Hey guys! I'm really sorry I haven't posted in so long, but I've been having writers block. I've decided not to go with the Princess idea, but it's still going to follow the same plot line, just with Lady Isabella. I know that a lot of people wanted my story to be what they wanted, and I tried to squeeze everything in to please people. This chapter is defiantly not my best work, but it's starting off the plot for this part of my story, like a transitioning chapter. I'm really sorry to say that Edward won't come till later on, but this is without a doubt a BellaxEdward story. Please stay with me!

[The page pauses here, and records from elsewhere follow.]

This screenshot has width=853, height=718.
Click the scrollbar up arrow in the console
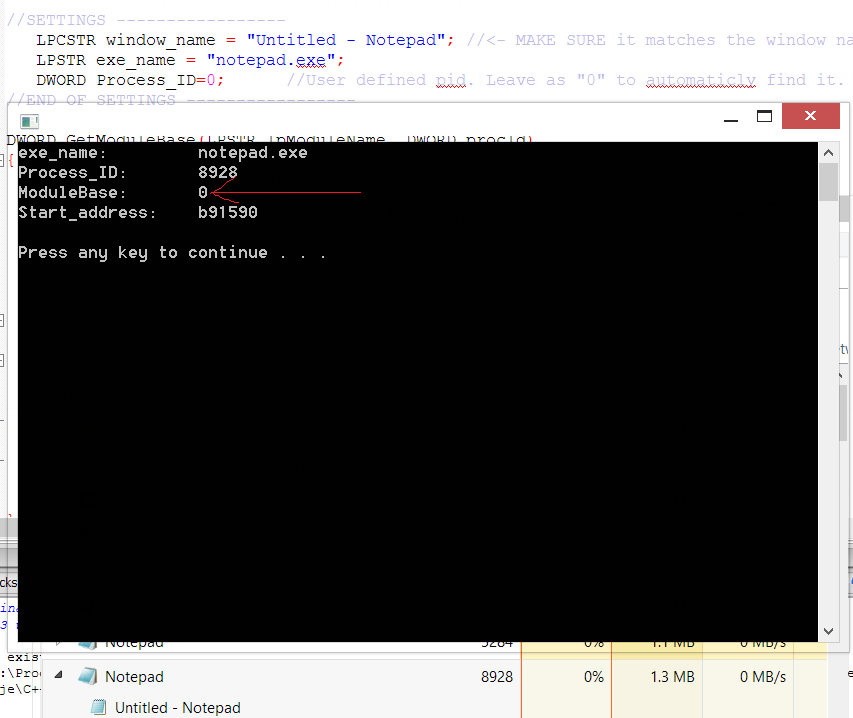pyautogui.click(x=829, y=151)
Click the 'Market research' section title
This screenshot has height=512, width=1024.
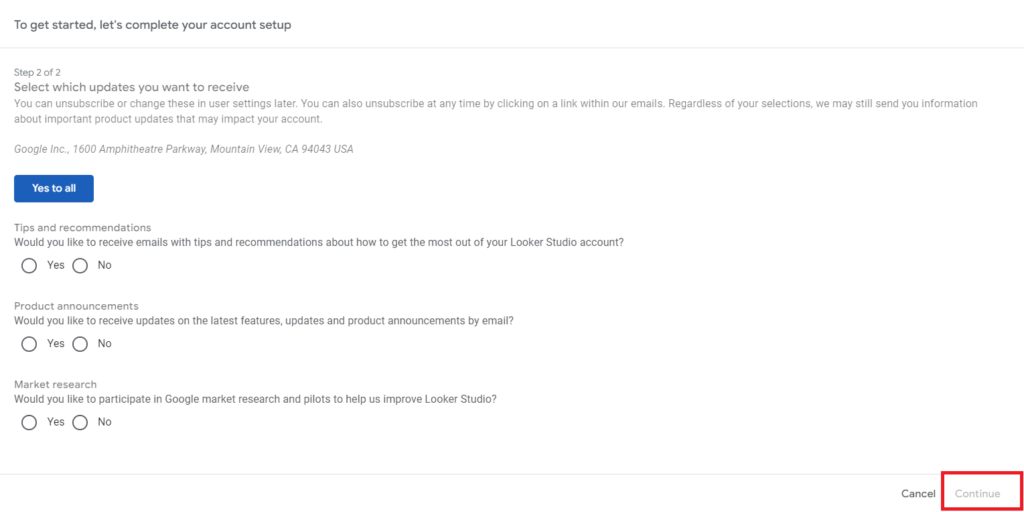click(x=55, y=384)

I know this chapter isn't the best but the other chapters coming up soon!

Chapter 7: A Lady

I felt the tears pouring down my face as I flew away. What I feared the most just happened to me. I never intended on Edward finding out about me, I never wanted him to. Part of me wanted so much to fall into his arms but the other part of me was terrified. If he left me again, I knew for sure that I would not be able to survive. And then there was that one part, deep inside of me, that was angry. I was angry that he left me, angry that I was forced to live without him for this long. But most of all I was angry that he didn't know I couldn't survive without him. More tears rolled down my face down. He didn't love me anymore, and I just had to get used to that. Sure he mourned my death and felt guilty, but that didn't change the fact that he didn't want me. He even said it himself that day in the woods. But none of that mattered anymore. I was going to have to be stronger from now on. It was time to start a new chapter in my life, hopefully one that would not involve heartbreak. I need to get my mind off some things; I hope that the missions will still be enough to 'distract' me now... I thought to myself, flying over the clouds below me, leaving the heartbroken Bella Swan, behind me.

It was twilight when I finally got to Italy. The Volturi castle looked like something out of a storybook as I flew down towards it. I started cautiously towards the castle on foot, preparing for Aro's wrath as coming home a failure. Yes, just one more thing to add to my list of mess-ups. I had a job, take out Liz, and I failed, along with giving away my identity.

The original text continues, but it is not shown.